Бритвой по венам. Розовеющая вода и черные потеки на белой коже. Красиво, особенно если в кино, а в жизни – отвратительно, Матвей видел фотографии, цветные и до отвращения четкие. Ванна в розовых тонах и белый узор по бордюру, а пол терракотовый, пронизанный псевдомраморной жилкой, роскошный. И сама ванна роскошная, этакое корыто на львиных лапах, в корыте – девушка. Мертвая и некрасивая.
– Зачем она это сделала? – тихо спросила Жанна Аркадьевна.
А Матвей наконец сосредоточился и прочел текст:
«Я буду паузой между ударами твоего сердца, прелюдией к выдоху и предвкушеньем вдоха. Я буду рядом, всегда и везде. Не бойся. Не прячься. Дай руку… пожалуйста, мне так одиноко. Ты ведь знаешь, насколько больно быть одному.
Поверь.
Помоги.
Я жду».
И чуть ниже, наползая на блеклые буквы, приписка, сделанная тем же аккуратным круглым почерком, что и в тетради.

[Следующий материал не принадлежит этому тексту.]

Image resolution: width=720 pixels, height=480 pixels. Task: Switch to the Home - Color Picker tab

«Сегодня! я сделаю это сегодня».
Паузой между ударами сердца… красиво.
– Жанна Аркадьевна, вы не будете против, если я тут покопаюсь? – не дожидаясь разрешения, Матвей включил компьютер.

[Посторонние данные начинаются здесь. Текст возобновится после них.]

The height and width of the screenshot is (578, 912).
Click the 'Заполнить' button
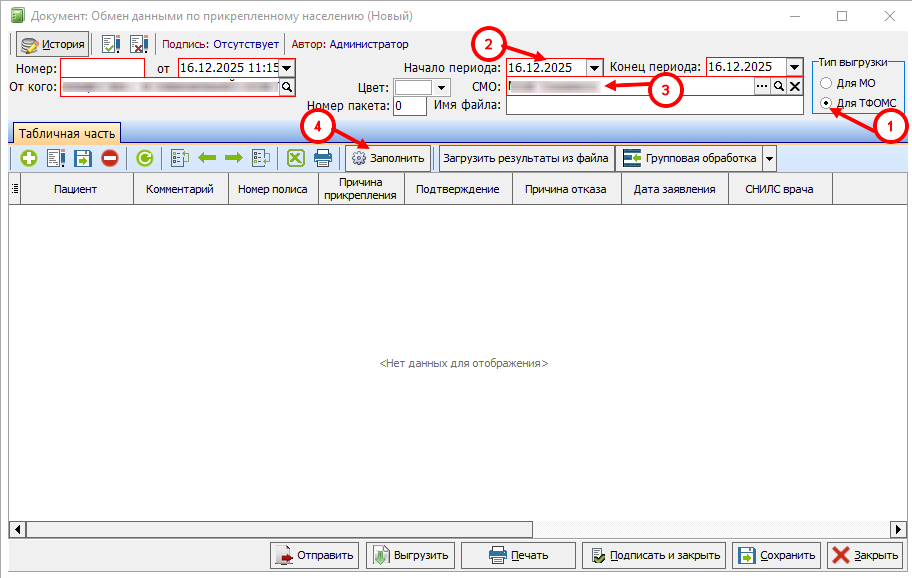388,158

– Полюбил он ее, ваше благородие, вот с первого, можно сказать, взгляду полюбил. – Старшая горничная всхлипнула и обтерла слезы кружевным платочком, по всему видать, из хозяйских. Ну да, верно, смотреть-то за добром боле некому, а поди докажи, что платочек не даренный любимою хозяйкой к Пасхе или там Рождеству Христову.
– Я ж с самого начала в доме. – Прасковья говорила быстро, торопливо, испуганно, то и дело обтирая лицо, поправляя черный платок на голове или беленький накрахмаленный воротничок. – По случаю попала, сюда-то никто наниматься не хотел, жуткое место, ночью, бывало, проснешься, а будто ходит кто, или дитя плачет, или воет… это Маланьин дух. Вы ведь, ваше превосходительство, слышали про Маланью-то?

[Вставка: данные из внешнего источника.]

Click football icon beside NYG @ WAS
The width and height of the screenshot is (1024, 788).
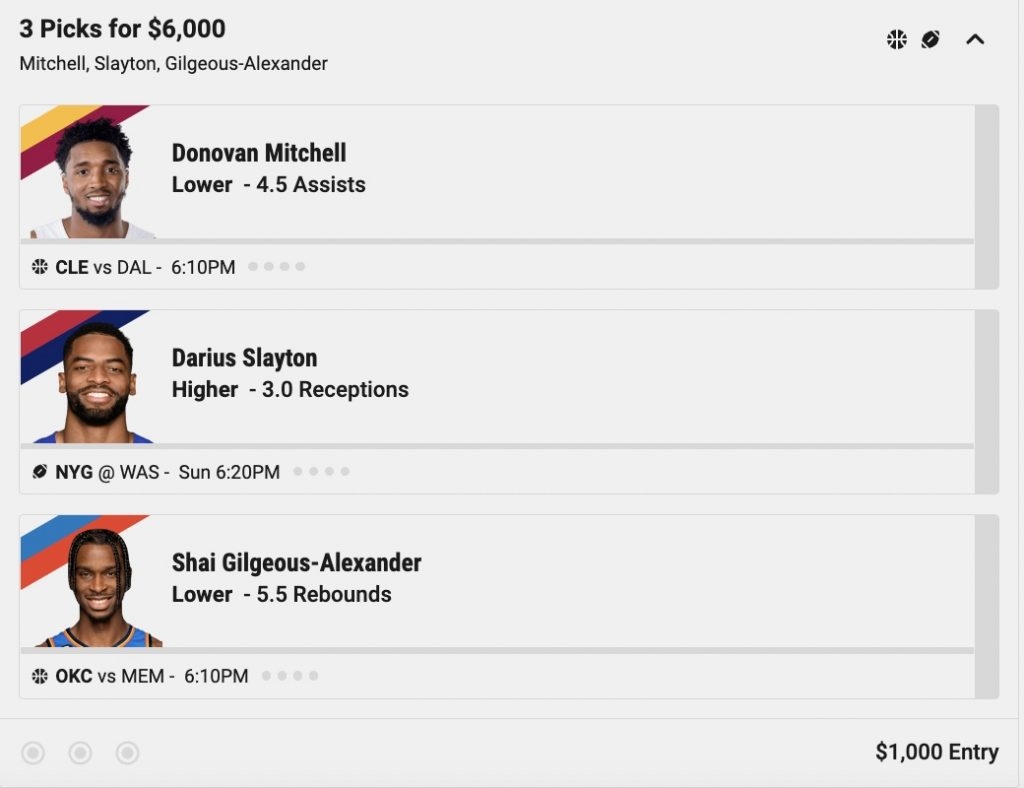[40, 471]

Шумский покачал головой, и Прасковья затараторила:
– Бедовая девка была, ох бедовая… Мы-то вместе нанималися, ее с прежнего места рассчитали, оттого что хороша больно, а у меня хозяйка померла, молодая-то, невестка ейная со своей дворней прибыла, а меня, значит, вон, на улицу, и без рекомендациев.
– Рекомендаций, – машинально поправил Шумский.
– Вот, и я о том, что без рекомендациев в приличный дом не устроишься, а тута оклад хороший дали, оно и понятно, кто ж в страх-то этакий работать пойдет? Ну Маланья-то по первости тихо себя держала, скромно, и работала прилежно… – Прасковья прижала руки к щекам, будто опасаясь выдать лишнее, кружевной платочек, к этому моменту изрядно измятый, торчал из красного кулака.
– А тут аккурат пошли слухи, будто бы у графа любовь случилась, причем такая, что вот-вот свадьбу сыграют. Маланья-то на самом деле не больно работящая была, а тут и вовсе такое послабление дала, что я уж и не чаяла с нею управиться. А еще по ночам исчезать стала и плакать беспричинно… ну а как с лестницы скатилася, то сразу все и поняли.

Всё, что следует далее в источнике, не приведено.